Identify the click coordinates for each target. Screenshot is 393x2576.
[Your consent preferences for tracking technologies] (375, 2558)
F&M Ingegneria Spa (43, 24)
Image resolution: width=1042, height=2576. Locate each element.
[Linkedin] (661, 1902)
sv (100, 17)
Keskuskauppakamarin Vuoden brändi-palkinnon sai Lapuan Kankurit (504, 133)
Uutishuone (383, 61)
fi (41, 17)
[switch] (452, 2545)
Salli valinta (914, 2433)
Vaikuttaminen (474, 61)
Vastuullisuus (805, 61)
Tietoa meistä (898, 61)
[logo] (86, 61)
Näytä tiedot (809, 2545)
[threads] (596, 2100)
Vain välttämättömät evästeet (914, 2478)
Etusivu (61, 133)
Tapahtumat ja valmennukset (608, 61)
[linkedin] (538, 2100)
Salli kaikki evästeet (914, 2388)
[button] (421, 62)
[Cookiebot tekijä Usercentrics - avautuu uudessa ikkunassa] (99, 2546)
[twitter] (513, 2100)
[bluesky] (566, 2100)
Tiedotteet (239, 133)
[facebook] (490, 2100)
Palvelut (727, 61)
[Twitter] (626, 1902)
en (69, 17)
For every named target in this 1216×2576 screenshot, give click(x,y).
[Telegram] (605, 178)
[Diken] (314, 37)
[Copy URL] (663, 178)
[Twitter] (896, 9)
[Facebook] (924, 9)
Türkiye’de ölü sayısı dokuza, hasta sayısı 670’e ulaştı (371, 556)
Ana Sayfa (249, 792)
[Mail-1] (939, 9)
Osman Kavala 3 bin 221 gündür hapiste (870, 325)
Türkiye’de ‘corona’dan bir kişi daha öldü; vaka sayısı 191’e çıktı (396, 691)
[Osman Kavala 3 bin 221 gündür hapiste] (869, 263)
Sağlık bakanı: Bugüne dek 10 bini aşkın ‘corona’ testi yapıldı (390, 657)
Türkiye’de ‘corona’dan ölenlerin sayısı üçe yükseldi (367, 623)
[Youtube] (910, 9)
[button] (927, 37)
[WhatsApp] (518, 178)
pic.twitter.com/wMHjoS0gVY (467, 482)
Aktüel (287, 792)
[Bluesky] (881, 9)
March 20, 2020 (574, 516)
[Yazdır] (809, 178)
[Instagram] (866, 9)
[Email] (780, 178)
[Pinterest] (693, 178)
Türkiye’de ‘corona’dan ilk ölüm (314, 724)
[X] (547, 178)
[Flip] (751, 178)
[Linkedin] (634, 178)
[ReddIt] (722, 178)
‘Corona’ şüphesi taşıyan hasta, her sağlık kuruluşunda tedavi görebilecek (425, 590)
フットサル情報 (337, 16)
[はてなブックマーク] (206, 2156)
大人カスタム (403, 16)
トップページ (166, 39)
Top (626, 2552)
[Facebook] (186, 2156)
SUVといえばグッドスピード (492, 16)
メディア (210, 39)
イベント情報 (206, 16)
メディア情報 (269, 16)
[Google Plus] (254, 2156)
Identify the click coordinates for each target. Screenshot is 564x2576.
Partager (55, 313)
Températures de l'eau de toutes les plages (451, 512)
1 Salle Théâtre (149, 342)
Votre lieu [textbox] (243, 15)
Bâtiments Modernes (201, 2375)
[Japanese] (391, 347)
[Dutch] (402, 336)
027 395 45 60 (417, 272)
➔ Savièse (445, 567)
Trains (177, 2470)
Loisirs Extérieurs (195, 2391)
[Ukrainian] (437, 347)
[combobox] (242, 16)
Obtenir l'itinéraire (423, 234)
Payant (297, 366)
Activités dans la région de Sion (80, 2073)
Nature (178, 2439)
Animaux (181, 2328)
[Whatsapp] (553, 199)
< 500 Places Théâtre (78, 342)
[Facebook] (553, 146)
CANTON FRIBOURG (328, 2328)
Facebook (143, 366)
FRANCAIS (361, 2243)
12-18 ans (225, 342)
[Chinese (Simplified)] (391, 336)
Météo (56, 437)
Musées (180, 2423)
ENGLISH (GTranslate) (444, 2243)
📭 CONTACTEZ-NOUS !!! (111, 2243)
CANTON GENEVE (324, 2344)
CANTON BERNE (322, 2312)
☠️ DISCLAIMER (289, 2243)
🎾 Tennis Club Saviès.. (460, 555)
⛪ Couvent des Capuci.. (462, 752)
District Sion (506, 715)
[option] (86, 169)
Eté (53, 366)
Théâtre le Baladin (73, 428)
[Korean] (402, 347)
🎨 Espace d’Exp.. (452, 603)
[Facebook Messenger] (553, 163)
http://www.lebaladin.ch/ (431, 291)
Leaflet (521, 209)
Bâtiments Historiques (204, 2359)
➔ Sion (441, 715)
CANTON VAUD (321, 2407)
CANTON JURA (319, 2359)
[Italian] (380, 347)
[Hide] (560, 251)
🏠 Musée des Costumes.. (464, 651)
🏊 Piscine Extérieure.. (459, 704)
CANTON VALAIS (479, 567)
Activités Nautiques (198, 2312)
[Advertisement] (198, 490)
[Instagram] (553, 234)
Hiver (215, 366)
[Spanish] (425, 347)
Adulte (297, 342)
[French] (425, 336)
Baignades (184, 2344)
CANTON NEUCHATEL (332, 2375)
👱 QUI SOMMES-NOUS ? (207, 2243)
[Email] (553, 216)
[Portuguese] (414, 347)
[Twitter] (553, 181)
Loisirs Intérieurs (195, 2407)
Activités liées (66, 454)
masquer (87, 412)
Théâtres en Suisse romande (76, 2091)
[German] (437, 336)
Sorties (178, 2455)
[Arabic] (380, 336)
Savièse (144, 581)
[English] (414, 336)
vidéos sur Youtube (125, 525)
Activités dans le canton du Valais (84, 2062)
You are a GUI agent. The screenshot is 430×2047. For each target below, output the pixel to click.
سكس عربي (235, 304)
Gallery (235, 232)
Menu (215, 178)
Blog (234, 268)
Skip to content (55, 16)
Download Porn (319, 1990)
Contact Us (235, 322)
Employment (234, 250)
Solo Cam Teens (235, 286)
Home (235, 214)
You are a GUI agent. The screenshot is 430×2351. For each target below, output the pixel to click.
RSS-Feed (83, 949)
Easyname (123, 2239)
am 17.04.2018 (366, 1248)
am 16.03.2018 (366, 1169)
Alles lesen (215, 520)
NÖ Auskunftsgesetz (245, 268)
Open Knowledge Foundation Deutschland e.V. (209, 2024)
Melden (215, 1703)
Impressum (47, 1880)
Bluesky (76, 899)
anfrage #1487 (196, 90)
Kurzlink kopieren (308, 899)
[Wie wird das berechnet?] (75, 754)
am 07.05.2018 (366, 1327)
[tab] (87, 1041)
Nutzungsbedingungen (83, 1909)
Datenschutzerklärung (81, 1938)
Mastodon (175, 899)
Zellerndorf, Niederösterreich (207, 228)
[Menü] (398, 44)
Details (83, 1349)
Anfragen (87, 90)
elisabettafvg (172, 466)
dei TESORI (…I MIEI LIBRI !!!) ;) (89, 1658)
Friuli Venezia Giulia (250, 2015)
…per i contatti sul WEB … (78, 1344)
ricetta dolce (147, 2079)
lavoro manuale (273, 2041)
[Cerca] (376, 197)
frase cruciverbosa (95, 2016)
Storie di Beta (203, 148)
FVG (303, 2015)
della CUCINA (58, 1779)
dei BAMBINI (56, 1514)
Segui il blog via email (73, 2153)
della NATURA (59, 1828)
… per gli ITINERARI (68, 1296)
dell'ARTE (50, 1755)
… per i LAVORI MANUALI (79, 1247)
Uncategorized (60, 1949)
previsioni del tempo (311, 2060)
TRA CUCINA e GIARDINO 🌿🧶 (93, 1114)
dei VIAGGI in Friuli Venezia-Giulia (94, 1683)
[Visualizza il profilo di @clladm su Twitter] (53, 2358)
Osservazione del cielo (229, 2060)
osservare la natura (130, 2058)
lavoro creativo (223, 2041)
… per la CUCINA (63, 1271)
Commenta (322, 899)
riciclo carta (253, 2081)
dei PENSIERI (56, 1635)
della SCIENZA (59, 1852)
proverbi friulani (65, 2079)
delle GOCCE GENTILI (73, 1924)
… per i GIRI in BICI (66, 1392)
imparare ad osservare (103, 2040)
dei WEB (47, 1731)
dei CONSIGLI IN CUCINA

****

■ **HOW TO COMPLETE THIS TASK**:
Take every line above that includes "hapiste" and list it.

■ **EXERCISE OUTPUT**:
Osman Kavala 3 bin 221 gündür hapiste (870, 325)
[Osman Kavala 3 bin 221 gündür hapiste] (869, 263)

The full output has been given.